**RECORDS FOR THE TASK:**

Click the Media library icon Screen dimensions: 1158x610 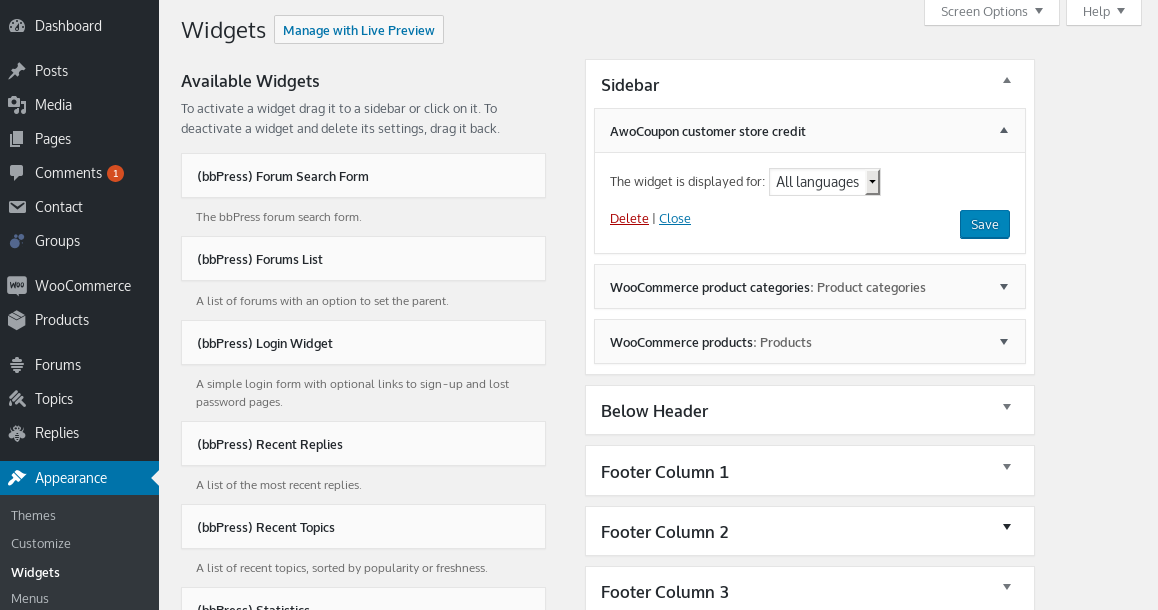tap(17, 105)

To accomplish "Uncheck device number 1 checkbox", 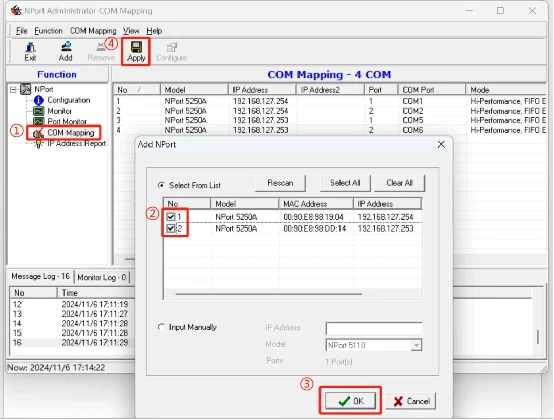I will 171,217.
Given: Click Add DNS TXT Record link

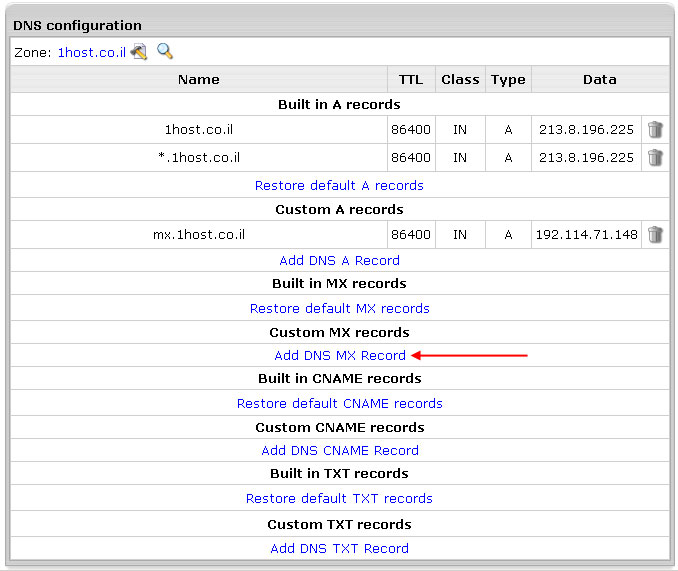Looking at the screenshot, I should click(339, 548).
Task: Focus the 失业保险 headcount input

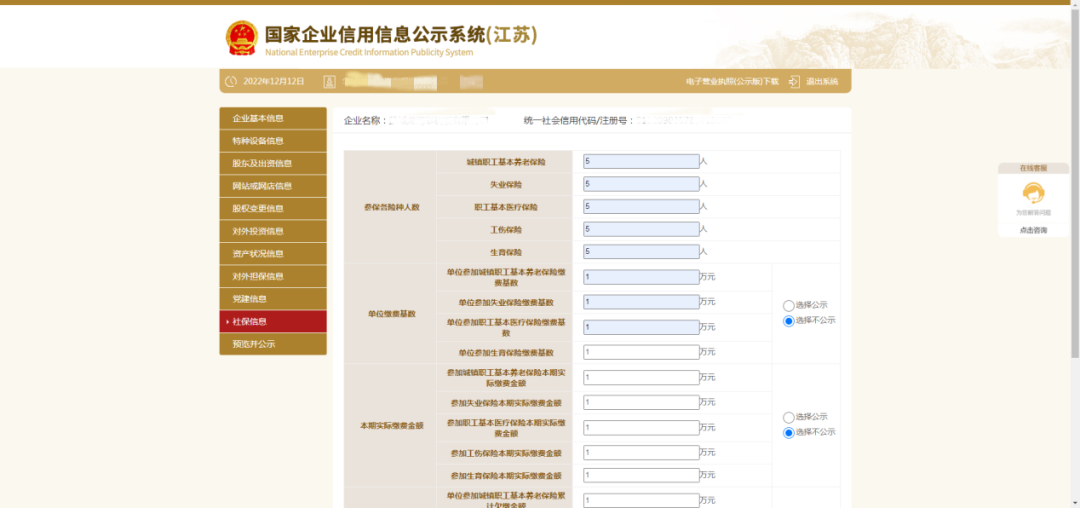Action: pyautogui.click(x=641, y=184)
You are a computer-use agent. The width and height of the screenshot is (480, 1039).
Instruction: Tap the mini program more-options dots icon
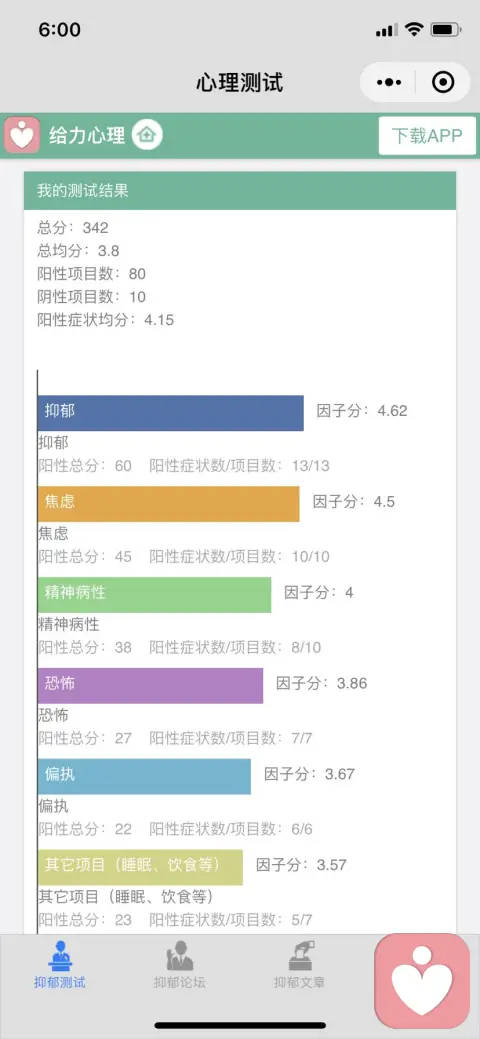[389, 83]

**PROBLEM DESCRIPTION:** In the answer, retype exactly and only the lines from the one holding "Task: Focus the 失业保险 headcount input" through the end of the listing, keeping both ends and dropping every picture.

**RESULT BELOW:**
Task: Focus the 失业保险 headcount input

Action: pyautogui.click(x=641, y=184)
You are a computer-use agent. The width and height of the screenshot is (480, 1039).
Instruction: Tap the mini program more-options dots icon
[389, 83]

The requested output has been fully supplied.